The absence of the Internet in most places was refreshing, but wifi in small towns’ plazas gave a new meaning to the old town square — and the young people took full advantage. photo: Josh Karliner

The government is also slowly loosening controls on small-scale private enterprise. For instance, restaurants in people’s homes, hostels for travelers and homestays are everywhere. We booked our visits in Havana and three other towns through Airbnb, which set up virtual shop after Obama renewed relations. Many Americans traveling on their own have been availing themselves of these services, contributing to the empowerment of small business in Cuba.

Ironically, it is the little guy in Cuba who will suffer from Trump’s new rules. The President isn’t banning American cruise ship visits, or limiting airline routes. He’s not closing the embassy that Obama reopened. He’s letting US companies do business, so long as it’s not with the military. But he is clamping down on individuals like us, whose travel is supporting the development of an entrepreneurial Cuban middle class.

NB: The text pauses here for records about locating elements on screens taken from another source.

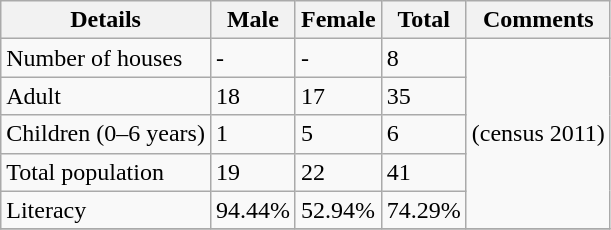
Comments [538, 20]
74.29% [424, 210]
6 [424, 134]
Male [252, 20]
Adult [106, 96]
35 [424, 96]
52.94% [338, 210]
1 [252, 134]
22 [338, 172]
18 [252, 96]
Literacy [106, 210]
Total population [106, 172]
8 [424, 58]
41 [424, 172]
(census 2011) [538, 134]
17 [338, 96]
Number of houses [106, 58]
5 [338, 134]
Female [338, 20]
19 [252, 172]
Children (0–6 years) [106, 134]
Total [424, 20]
Details [106, 20]
94.44% [252, 210]
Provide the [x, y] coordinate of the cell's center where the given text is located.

One of our last stops in Cuba was Playa Giron, the infamous Bay of Pigs. This was the site of the failed CIA-sponsored mercenary invasion of Cuba, organized by the Kennedy administration to overthrow the Castro regime in 1961, the year before I was born. It was a debacle that then led to the Cuban missile crisis — an event that almost sucked the U.S. and the Soviets into nuclear Armageddon and forced Cuba squarely into the Soviet camp for decades to come. The place is laden with historical overtones and a symbol of Cuban resistance to American intervention.

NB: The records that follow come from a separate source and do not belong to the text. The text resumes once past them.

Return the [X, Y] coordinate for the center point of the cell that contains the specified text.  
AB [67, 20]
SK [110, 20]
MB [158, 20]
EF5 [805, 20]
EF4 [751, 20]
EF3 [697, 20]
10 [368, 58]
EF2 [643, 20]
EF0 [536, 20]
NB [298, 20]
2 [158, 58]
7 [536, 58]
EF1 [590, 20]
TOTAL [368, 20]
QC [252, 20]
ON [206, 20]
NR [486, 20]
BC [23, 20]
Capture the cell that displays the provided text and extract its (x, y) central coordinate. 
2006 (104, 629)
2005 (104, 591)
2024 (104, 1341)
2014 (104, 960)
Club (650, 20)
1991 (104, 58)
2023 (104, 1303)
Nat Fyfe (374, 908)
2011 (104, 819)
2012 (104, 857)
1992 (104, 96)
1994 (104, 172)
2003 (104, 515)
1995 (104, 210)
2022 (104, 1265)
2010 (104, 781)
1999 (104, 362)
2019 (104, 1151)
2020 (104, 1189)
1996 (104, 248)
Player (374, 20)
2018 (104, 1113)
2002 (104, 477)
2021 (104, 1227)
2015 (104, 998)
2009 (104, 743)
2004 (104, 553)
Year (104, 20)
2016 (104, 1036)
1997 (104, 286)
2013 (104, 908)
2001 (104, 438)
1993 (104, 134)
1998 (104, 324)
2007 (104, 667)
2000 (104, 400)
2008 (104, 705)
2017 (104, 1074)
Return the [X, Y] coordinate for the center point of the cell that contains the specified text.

At the Bay of Pigs, we met Nello, a “profesor de beisbol,” about my age. Over his career he had coached several players who made the national team. He told us he thought baseball in Cuba was going downhill because all the best players were being scooped up by the MLB. Meanwhile, they could barely afford the basic equipment, gloves, bats, balls. The field was full of ruts. He had other complaints about what was happening in Cuba beyond baseball too.

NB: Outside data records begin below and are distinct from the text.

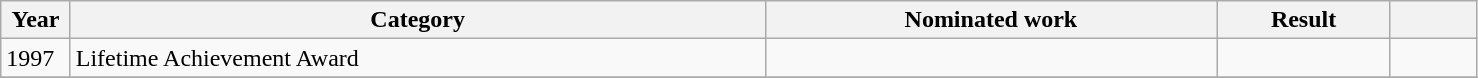
Result [1304, 20]
Lifetime Achievement Award [418, 58]
Category [418, 20]
1997 [36, 58]
Nominated work [991, 20]
Year [36, 20]
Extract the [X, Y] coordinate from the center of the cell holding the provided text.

El “profesor de beisbol” at the Bay of Pigs: “We’ve been through it all and we have survived…We will be here after Trump is gone.” photo: Josh Karliner

But when it came to Trump’s (he and others pronounced it Trooomp) new Cuba policy, he told us what pretty much everyone else in Cuba said about Mr. Trooomp. “We’ve been through it all and we have survived” he said. “Fifty years of blockade, ten U.S. presidents. If he thinks he’s any different, he’s wrong. We are here now and we will be here after he’s gone. Bring it on.”

My family and I left Cuba with a deep sense that this unique, enchanting, contradictory island nation had a right to forge its own path and determine its own destiny — warts and all.

We also came home with a foreboding feeling that Trump’s new policy is restricting our rights and freedoms as American citizens to travel and speak freely with whom we choose when we choose and how we choose.